SUZZARA – Si sono aperte le porte del carcere per un cittadino tunisino di 23 anni, residente ad Aprilia ma di fatto senza fissa dimora, protagonista di numerosi episodi di violenza che negli ultimi mesi avevano destato un forte allarme sociale tra i residenti del comune mantovano.
L’aggravamento della misura
I Carabinieri di Suzzara hanno dato esecuzione a un’ordinanza di aggravamento della misura cautelare emessa dal Tribunale di Mantova. Il giovane, precedentemente sottoposto all’obbligo di presentazione alla Polizia Giudiziaria, ha sistematicamente ignorato le prescrizioni del giudice, rendendo necessario il passaggio alla custodia cautelare in carcere.
Condotte violente e divieti infranti
Il soggetto era già ben noto alle forze dell’ordine per i frequenti interventi legati a condotte aggressive e pericolose. A suo carico era stato inoltre notificato un foglio di via obbligatorio, che gli vietava il ritorno nei comuni di Mantova e Suzzara per un periodo di tre anni. Nonostante il provvedimento e un precedente arresto avvenuto nella notte del 19 marzo scorso, il ventitreenne ha continuato a frequentare il territorio suzzarese, sfidando apertamente le autorità.
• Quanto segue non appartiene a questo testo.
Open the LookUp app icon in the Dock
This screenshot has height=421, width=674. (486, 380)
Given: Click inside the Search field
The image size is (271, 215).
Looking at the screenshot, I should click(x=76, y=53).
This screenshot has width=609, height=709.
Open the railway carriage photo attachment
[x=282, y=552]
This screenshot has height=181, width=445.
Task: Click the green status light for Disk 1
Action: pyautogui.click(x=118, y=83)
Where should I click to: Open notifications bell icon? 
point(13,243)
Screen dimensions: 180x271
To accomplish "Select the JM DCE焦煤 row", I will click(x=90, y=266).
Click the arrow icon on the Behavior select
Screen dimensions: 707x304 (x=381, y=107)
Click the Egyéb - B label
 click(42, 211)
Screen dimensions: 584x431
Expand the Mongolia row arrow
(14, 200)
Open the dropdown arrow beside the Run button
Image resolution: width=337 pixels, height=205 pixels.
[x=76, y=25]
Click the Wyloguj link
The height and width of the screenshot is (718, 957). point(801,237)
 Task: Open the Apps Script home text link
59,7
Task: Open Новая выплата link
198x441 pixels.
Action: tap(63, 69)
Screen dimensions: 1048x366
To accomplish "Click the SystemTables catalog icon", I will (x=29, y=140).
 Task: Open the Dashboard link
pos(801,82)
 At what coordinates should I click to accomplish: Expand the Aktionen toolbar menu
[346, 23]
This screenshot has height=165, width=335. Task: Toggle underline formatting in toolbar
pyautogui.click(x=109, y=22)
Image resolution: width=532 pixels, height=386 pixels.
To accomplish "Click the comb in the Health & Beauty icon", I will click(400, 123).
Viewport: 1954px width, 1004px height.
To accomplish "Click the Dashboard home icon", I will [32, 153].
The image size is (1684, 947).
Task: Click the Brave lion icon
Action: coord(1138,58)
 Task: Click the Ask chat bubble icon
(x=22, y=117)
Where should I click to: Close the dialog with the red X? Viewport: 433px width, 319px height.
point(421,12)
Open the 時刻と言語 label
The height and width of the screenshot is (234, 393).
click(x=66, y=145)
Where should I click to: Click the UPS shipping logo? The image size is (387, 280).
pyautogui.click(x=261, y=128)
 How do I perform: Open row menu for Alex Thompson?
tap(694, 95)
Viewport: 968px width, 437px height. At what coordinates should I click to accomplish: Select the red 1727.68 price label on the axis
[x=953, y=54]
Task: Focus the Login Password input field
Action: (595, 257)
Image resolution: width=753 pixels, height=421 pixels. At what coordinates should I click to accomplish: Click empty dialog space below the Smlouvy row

Il trasferimento in carcere
L’impossibilità di contenere la pericolosità del giovane con misure alternative ha portato il magistrato a disporre la carcerazione immediata. Al termine delle formalità di rito presso la caserma locale, i Carabinieri hanno tradotto l’arrestato alla casa circondariale di Mantova, dove resterà a disposizione dell’Autorità Giudiziaria.